From Downtown to Oconomowoc, arts gone wild
The Milwaukee Symphony will travel from Downtown’s Marcus Center to the Basilica of St. Josaphat to perform Mozart’s Requiem at 7:30 p.m. (NOTE: NOT the usual 8 p.m.) at 6th and Lincoln. (More on this coming soon, at This Week at the MSO. Meanwhile, details here.)
Out west, the erstwhile Waukesha Symphony, now renamed the Wisconsin Philharmonic, has made the short-haul road a way of life. Music director Alexander Platt and crew will play at Carroll College, the Sharon Lynne Wilson Center, St. John’s Northwestern Military Academy and the Oconomowoc Arts Center.

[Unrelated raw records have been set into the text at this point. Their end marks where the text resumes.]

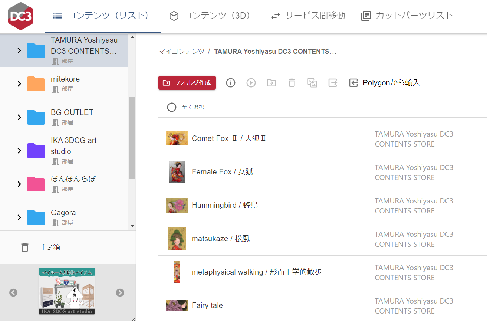Click the delete trash icon in toolbar
The width and height of the screenshot is (487, 321).
tap(292, 83)
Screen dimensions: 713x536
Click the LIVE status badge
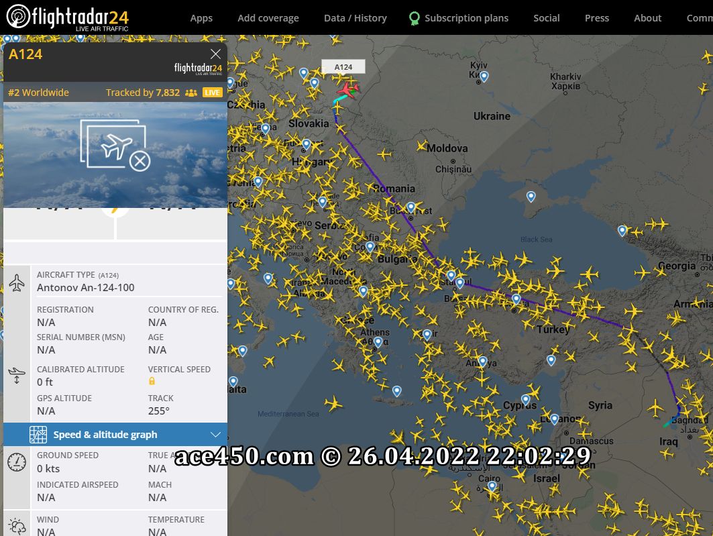pos(213,93)
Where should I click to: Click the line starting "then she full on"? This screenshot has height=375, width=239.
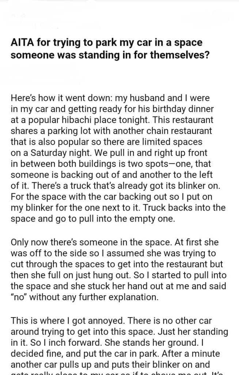[118, 275]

Platt and the Wisconsin Phils will open its season at 3 p.m. Sunday, Oct. 17 in the Oconomowoc Arts Center, an impressive hall at 641 E. Forest St. Tickets are $25-$35, $15-$25 for students and children. Call the Philharmonic ticket line, 262-547-1858. The program includes Daron Hagen‘s recent revision of his Symphony No. 3. Hagen is a New Berlin native long established in New York. (Click here for a TV interview I did with Daron for MPTV’s Arts Digest.) Platt went for the Thirds in a program that also includes Beethoven’s 3rd and Bach’s Third Brandenburg Concerto. (No pressure, Daron. You’re as good as those guys.)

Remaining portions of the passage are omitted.